FISHMAN: The pancreas is the hardest. You know, the kidney looks like a kidney. The liver is a big thing, the spleen - the pancreas is a very soft organ, sits way in the middle - you saw the pictures - and the shape varies from patient to patient. Just finding the pancreas even for radiologists at times is a challenge.

This is my lab. So we do a lot of the 3-D here. And Eva will show you how we do some of the segmentation.

EVA ZINREICH: Eva Zinreich. How are you?

HARRIS: I'm Richard Harris. It's nice to meet you.

Eva is Dr. Eva Zinreich, a retired oncologist who now comes in to train computers to recognize the difference between a healthy pancreas and one with disease.

ZINREICH: So I show you in 3-D because that's the fun stuff, OK?

HARRIS: She mouses across the screen and starts filling in the various parts of a CT scan with a digital paintbrush. She starts with the biggest blood vessel, the aorta. The computer program helps her draw within the lines.

ZINREICH: It's pretty good, right?

HARRIS: Yeah.

ZINREICH: Now we can do whatever organ you would like to see.

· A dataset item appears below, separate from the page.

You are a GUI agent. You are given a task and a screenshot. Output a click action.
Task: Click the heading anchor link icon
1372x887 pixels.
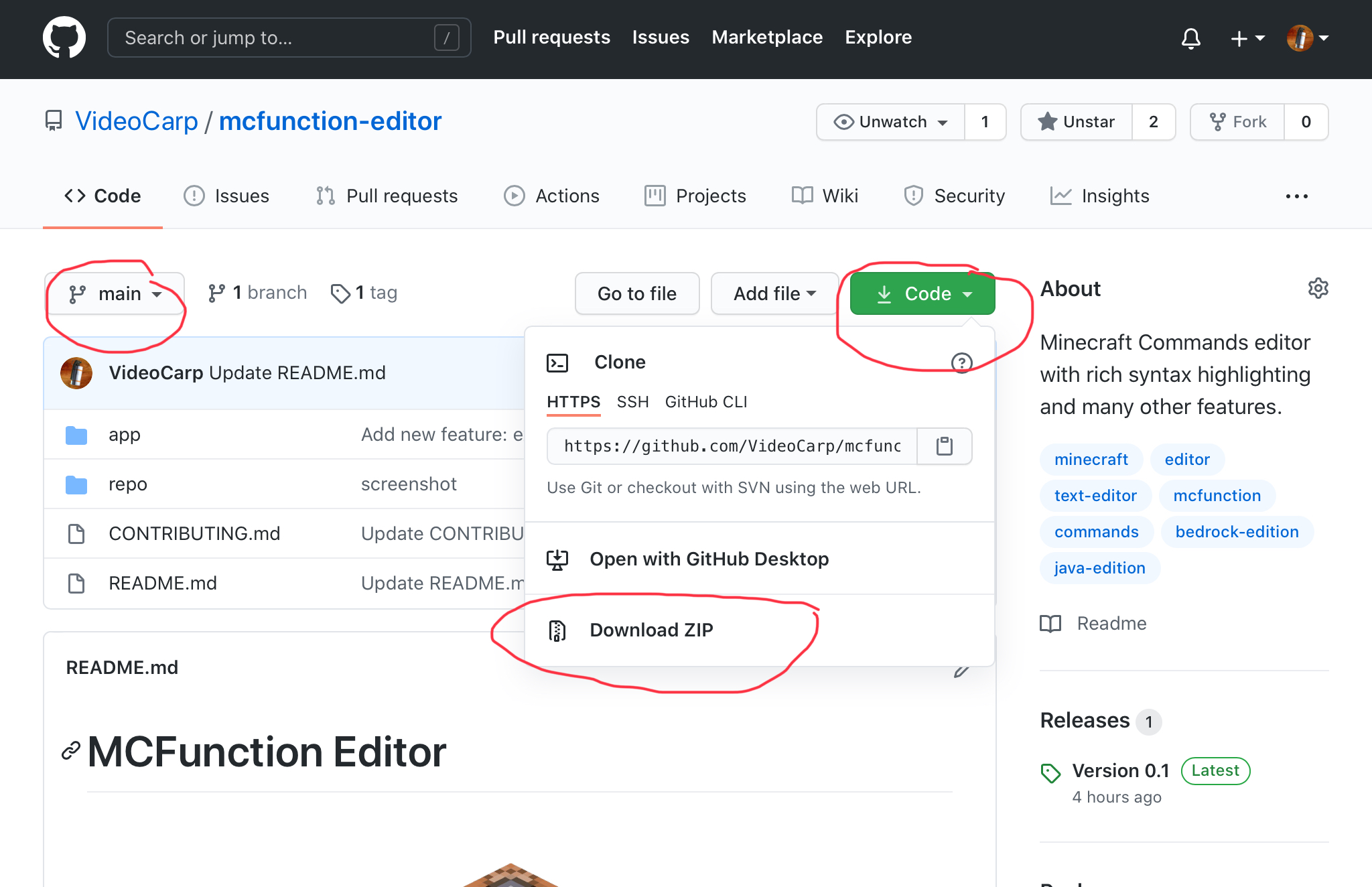[71, 751]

HARRIS: Well, let's do the pancreas.

ZINREICH: OK, let's do the pancreas.

HARRIS: She colors the pancreas yellow and then pulls out a red pallet to mark a darker area inside the organ.

ZINREICH: You see this shaded area? That's the tumor.

HARRIS: It looks like a pretty big tumor.

ZINREICH: It's a very large tumor.

HARRIS: It will take her almost four hours just to mark up this single scan. Four medical experts have been working full time for more than a year on this project, and they've done this painstaking work for about 1,000 healthy volunteers and they're now approaching 1,000 images that have pancreatic tumors. In another workstation in the lab, Linda Chu is trying to make the computer system even better than Elliot Fishman and Karen Horton by having the computer look for signs of cancer in the scans beyond what the human eye can see.

LINDA CHU: I believe that there's more to the images.

HARRIS: She says she's making progress - for example, training software to identify subtle clues that distinguish between a benign cyst and cancer.

CHU: We don't truly understand what the computer is seeing, but clearly the computer is able to see something in the images that us humans cannot comprehend at this point so...

HARRIS: That's kind of exciting.

CHU: Yeah, very exciting work.

HARRIS: But it's also part of the challenge of AI. If the computer highlights something that a human expert can't see and you don't know how it arrived at that conclusion, can you trust it?

CHU: But that's what makes the research interesting.

HARRIS: Horton says if The Felix Project for pancreatic cancer succeeds, all the information they collected on healthy people can be used to study other organs.

HORTON: You could have Felix kidney, Felix liver, Felix lung, Felix heart. And but you have to attack it that way, each organ - what's the pathology, what's the cancer? - if you want to focus on cancer.

HARRIS: It's not as simple as dumping piles of data into a computer and just letting the algorithm sort it all out. Richard Harris, NPR News.